Python: Add `timeout` parameter to `FoundryAgent` to fix `ConnectTimeout` on multi-turn conversations by moonbox3 · Pull Request #6263 · microsoft/agent-framework

moonbox3 · 2026-06-02T10:08:24Z

Motivation and Context

On Azure AI endpoints, idle connections between conversation turns can be recycled by the network, causing the next request to re-establish a TCP connection.

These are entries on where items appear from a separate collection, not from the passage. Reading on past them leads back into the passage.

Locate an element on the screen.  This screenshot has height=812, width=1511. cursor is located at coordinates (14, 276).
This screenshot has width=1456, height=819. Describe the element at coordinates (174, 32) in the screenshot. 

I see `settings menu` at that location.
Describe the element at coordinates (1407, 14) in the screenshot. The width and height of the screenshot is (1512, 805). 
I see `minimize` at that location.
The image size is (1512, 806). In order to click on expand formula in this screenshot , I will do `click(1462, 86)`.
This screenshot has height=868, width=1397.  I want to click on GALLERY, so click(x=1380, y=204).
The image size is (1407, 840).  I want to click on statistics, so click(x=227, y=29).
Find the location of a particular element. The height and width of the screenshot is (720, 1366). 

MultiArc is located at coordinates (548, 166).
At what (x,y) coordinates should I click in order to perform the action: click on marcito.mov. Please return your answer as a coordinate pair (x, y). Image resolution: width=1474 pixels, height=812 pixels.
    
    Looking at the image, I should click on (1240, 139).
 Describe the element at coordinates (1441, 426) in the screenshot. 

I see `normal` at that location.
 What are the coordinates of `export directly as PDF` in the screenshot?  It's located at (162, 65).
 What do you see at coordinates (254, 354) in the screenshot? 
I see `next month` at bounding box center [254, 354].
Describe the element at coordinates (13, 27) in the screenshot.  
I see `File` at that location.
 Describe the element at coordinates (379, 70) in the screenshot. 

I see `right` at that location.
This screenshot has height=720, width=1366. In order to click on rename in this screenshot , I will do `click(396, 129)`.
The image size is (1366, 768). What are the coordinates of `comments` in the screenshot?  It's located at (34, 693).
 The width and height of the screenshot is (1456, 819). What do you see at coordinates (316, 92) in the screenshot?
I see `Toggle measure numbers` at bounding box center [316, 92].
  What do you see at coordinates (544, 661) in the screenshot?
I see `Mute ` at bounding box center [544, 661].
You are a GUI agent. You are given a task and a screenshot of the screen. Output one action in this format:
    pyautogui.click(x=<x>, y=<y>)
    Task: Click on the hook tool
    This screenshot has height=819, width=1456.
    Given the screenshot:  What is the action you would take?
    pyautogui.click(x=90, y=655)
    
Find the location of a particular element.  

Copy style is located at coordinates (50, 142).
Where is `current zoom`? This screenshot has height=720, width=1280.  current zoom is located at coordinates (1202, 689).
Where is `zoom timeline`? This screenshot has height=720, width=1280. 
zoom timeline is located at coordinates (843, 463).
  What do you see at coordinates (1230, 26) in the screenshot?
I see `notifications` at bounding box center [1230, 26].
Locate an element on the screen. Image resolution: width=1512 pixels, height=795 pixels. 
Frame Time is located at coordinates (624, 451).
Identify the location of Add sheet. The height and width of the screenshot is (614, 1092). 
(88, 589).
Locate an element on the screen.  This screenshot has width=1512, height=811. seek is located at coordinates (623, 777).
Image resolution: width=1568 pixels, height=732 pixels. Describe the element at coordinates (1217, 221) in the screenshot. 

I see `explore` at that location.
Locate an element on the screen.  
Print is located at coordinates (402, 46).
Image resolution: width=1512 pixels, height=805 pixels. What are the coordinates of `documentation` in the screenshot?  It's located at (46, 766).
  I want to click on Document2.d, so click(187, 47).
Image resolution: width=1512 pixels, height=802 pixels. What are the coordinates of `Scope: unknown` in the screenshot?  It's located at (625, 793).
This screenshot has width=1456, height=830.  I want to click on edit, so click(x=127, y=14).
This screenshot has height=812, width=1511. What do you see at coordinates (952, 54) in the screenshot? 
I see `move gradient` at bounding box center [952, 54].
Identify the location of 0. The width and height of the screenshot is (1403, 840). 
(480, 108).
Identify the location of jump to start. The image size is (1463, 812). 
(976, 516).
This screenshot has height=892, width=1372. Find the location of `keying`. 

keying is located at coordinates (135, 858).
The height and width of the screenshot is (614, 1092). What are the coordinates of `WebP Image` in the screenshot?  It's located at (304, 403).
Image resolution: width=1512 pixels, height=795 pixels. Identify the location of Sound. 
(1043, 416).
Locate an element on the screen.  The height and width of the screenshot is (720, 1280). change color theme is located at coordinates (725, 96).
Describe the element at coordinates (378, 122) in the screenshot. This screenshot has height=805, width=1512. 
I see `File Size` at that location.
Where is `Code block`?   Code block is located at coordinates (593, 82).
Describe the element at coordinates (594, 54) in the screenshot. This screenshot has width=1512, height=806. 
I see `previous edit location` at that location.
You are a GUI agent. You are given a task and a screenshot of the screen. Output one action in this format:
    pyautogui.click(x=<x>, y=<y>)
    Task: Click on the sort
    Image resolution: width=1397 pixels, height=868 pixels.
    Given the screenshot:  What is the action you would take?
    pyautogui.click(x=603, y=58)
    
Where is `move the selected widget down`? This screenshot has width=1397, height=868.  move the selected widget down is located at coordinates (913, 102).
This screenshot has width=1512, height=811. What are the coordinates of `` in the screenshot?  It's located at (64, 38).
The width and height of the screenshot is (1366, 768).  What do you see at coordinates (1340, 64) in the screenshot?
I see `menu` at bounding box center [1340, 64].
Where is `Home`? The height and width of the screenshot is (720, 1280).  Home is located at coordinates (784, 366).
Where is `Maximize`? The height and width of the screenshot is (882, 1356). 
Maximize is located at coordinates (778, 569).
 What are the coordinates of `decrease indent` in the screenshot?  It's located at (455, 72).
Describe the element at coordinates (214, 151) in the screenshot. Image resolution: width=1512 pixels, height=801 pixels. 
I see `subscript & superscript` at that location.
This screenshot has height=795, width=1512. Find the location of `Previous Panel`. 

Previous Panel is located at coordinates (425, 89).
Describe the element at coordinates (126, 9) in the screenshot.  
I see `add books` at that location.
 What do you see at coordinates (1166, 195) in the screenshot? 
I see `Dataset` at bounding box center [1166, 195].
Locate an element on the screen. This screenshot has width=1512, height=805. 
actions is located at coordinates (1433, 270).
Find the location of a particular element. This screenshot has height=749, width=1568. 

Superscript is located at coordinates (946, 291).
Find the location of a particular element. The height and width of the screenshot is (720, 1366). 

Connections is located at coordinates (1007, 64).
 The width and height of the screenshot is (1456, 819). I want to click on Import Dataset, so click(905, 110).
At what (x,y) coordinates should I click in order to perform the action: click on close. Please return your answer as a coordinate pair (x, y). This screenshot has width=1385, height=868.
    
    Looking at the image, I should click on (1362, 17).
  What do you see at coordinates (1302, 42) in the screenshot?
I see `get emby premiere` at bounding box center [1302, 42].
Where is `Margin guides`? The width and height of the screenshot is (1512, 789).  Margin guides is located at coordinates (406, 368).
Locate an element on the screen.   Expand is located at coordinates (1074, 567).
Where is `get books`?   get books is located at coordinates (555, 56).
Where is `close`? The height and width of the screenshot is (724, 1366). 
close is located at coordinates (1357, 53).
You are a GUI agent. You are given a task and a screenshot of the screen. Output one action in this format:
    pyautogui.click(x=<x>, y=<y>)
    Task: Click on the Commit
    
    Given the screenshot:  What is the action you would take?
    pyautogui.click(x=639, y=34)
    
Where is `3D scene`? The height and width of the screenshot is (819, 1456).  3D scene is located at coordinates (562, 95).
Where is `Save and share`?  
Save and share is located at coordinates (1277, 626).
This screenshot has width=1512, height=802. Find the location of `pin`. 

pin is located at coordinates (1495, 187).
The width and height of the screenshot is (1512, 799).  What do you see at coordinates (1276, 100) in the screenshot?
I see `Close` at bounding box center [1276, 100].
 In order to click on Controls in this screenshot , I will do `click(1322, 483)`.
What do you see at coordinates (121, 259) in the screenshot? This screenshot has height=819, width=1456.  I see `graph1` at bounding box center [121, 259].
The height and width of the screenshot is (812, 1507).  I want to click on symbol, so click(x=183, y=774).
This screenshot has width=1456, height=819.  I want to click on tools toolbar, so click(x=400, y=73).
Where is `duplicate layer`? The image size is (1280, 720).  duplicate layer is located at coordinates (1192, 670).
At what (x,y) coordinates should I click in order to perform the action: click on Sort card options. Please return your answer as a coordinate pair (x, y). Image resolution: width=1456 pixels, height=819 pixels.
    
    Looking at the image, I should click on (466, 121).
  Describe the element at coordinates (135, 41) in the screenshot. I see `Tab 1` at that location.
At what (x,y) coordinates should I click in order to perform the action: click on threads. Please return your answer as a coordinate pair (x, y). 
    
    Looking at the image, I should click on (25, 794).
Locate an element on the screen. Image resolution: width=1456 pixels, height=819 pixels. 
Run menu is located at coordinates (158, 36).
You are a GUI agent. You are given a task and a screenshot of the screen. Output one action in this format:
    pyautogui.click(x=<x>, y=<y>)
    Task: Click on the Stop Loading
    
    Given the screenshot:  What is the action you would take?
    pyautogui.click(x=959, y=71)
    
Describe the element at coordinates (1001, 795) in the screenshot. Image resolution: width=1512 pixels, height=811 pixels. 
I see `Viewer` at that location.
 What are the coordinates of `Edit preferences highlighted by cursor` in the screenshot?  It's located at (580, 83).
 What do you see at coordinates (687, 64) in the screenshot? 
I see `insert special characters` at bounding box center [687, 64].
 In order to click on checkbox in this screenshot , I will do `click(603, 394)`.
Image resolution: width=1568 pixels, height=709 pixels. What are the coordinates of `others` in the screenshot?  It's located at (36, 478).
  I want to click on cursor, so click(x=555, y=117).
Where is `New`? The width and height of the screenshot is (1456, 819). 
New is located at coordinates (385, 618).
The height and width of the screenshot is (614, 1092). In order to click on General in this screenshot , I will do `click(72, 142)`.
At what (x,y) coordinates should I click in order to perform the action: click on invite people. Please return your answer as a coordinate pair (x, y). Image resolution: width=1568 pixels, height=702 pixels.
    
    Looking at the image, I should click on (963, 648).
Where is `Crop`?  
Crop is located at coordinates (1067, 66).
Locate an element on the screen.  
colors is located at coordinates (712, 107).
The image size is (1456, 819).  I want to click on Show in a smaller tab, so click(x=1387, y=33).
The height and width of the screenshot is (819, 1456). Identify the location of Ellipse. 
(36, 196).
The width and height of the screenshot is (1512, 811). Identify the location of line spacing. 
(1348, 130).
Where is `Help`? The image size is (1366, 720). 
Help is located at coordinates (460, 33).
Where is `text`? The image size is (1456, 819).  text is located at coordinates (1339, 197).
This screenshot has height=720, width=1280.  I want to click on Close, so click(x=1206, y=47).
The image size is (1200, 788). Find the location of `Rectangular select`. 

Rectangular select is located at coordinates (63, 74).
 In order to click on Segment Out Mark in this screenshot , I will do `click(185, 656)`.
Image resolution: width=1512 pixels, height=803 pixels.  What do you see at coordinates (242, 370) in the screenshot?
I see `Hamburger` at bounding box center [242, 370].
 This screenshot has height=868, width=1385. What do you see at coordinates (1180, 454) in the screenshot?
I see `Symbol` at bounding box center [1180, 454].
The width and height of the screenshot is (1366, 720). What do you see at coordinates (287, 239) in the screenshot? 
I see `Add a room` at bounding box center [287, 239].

The OpenAI SDK's default connect timeout (5 s) is too short for Azure AI Foundry endpoints under load, leaving users no way to override it—resulting in httpx.ConnectTimeout → openai.APITimeoutError on every second (and subsequent) agent.run() call.

Fixes #6241

Description

The root cause is that FoundryAgent (and the underlying RawFoundryAgentChatClient) created the AsyncOpenAI / AsyncAzureOpenAI client without exposing any timeout knob, so calers were stuck with the SDK's hardcoded 5 s connect timeout. The fix adds an optional timeout: float | None parameter to FoundryAgent, RawFoundryAgent, _FoundryAgentChatClient, RawFoundryAgentChatClient, and RawOpenAIChatClient, threading it down to load_openai_service_settings where it is forwarded as the timeout argument when constructing the underlying async OpenAI client. When timeout=None (the default), existing behavior is preserved. Tests cover that a non-None timeout is applied to the client, that None leaves the client's default intact, and that the parameter is present (not absorbed by **kwargs) on all public constructors.

Contribution Checklist

The code builds clean without any errors or warnings
The PR follows the Contribution Guidelines
All unit tests pass, and I have added new tests where possible
Is this a breaking change? If yes, add "[BREAKING]" prefix to the title of the PR.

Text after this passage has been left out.